According to the Hindu law, properties can be classified into two — an ancestral property and a self-acquired property. An ancestral property is, in fact, a self-acquired and undivided property of a person’s grandfather.
MakaaniQ lists the essential facts pertaining to the rights to secure a share in an ancestral property:
What is an ancestral property?
Legally speaking, an ancestral property is the one which is inherited up to four generations of male lineage. The right to a share in an ancestral property accrues by birth itself, unlike other forms of inheritance, where legacy opens upon the death of the owner.
The share of father and son in ancestral property
A father (current owner of the ancestral property) and his son have equal ownership rights over the property. However, the share of each generation (the father and his siblings) is decided first after which the successive generations have to subdivide the portion inherited from their corresponding predecessor.
The share of sons and daughters in ancestral property
The Delhi High Court had ruled in 2016 that an adult son had no legal claim on his parents' self-acquired property. “Where the house is a self-acquired house of the parents, a son, whether married or unmarried, has no legal right to live in that house and he can live in that house only at the mercy of his parents up to the time the parents allow” said the order.
Once an ancestral property is partitioned between the family members, it would cease to be ancestral property. A father has a choice to not will-out his self-acquired property to his son. However, this is not valid in case of ancestral properties.

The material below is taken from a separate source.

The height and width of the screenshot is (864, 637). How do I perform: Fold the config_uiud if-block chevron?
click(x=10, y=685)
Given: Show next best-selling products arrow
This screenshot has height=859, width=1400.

The Hindu Succession (Amendment) Act, 2005 confers the status of a coparcener on daughter giving equal rights (with the son) on an ancestral property. Only male members of the family were coparceners prior to the amendment which has modified the Section 6 of the original Hindu Succession Act of 1956 that did not mention daughter's right in a coparcenary property.
Some facts about ancestral properties
*The right to a share in an ancestral property comes by birth.

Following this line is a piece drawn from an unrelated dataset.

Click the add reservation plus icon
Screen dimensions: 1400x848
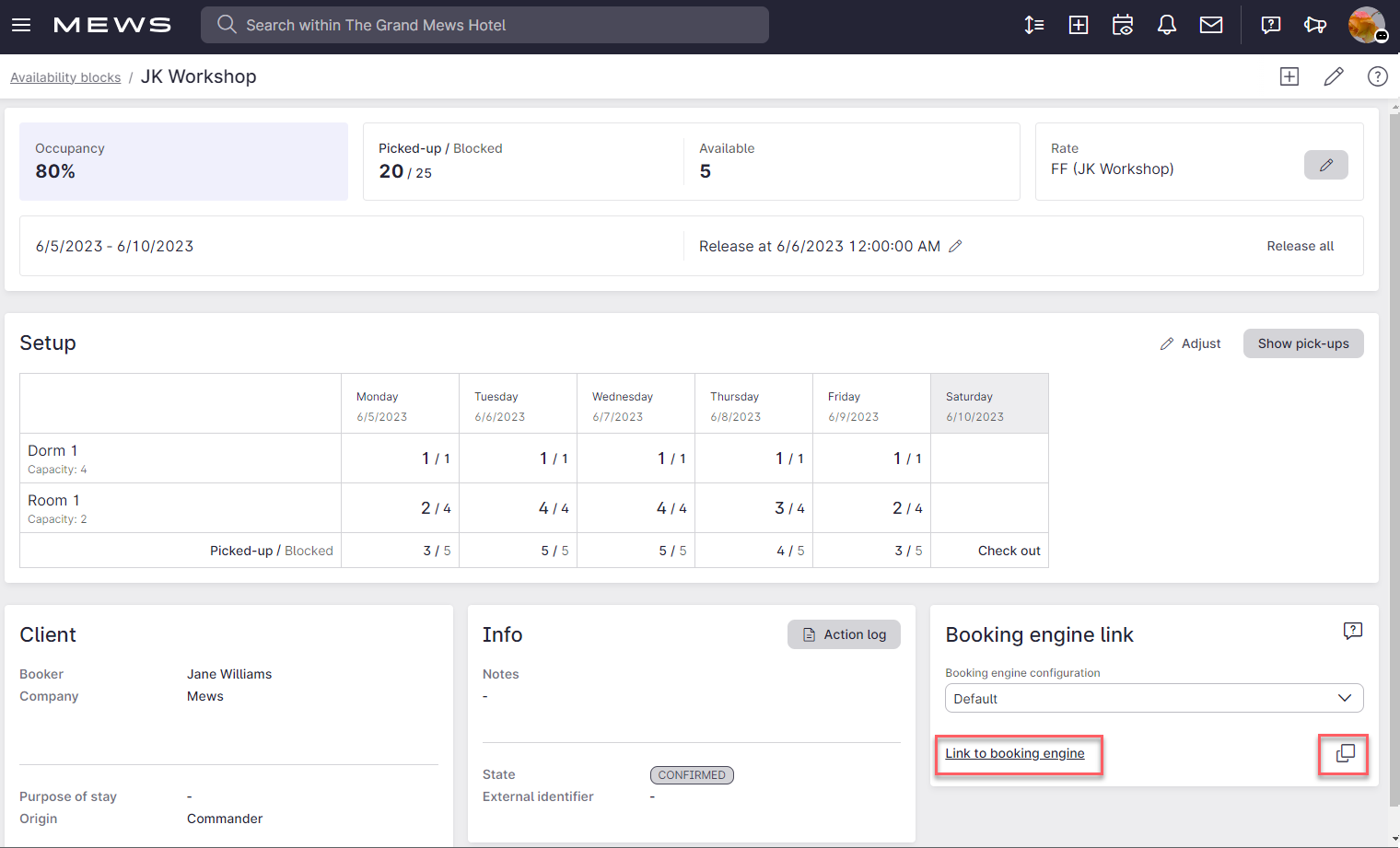coord(1079,25)
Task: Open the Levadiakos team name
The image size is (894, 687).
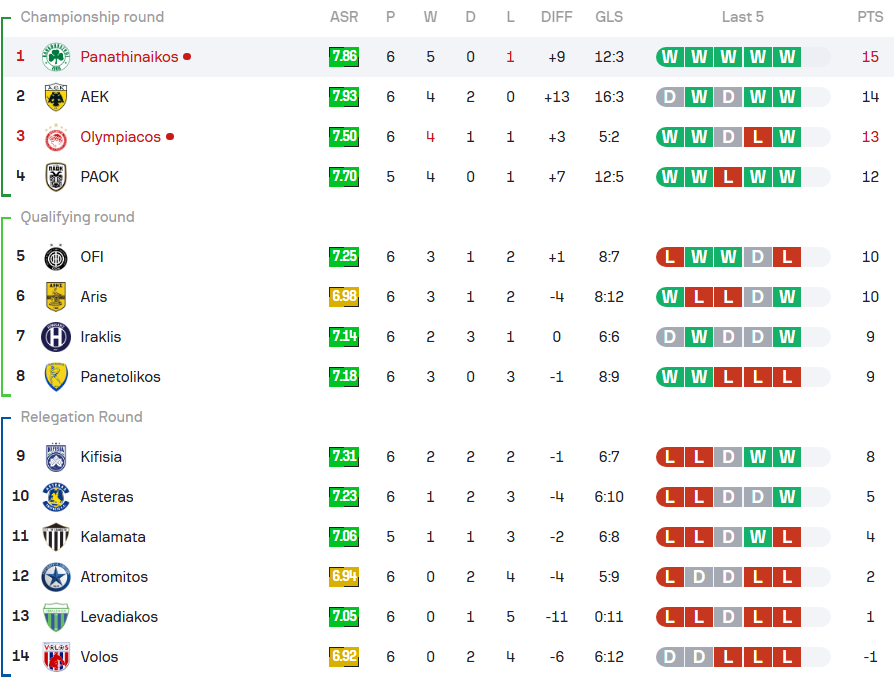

*Coparceners, including daughters can seek a partition and sale of the ancestral home as well secure his or her share.
*Referring to Ajinkya’s question above, properties of the paternal ancestors cannot be sold without the consent of the successors. However, it can be reclaimed by filing a suit for partition in a court.
*Similarly, if your share is denied you can send a legal notice demanding your rights.
*The property is regarded as an ancestral property provided it is not divided by the members of a joint Hindu family.
*Once the inherited property is partitioned, the share received by each coparcener becomes his or her self-acquired property.
*Properties acquired from the maternal side does not qualify to be an ancestral property.
*The head of a Hindu undivided family has the power to manage the family assets under the Hindu law. But when it comes to ownership and rights over an ancestral property, each coparcener is entitled for getting his or her share.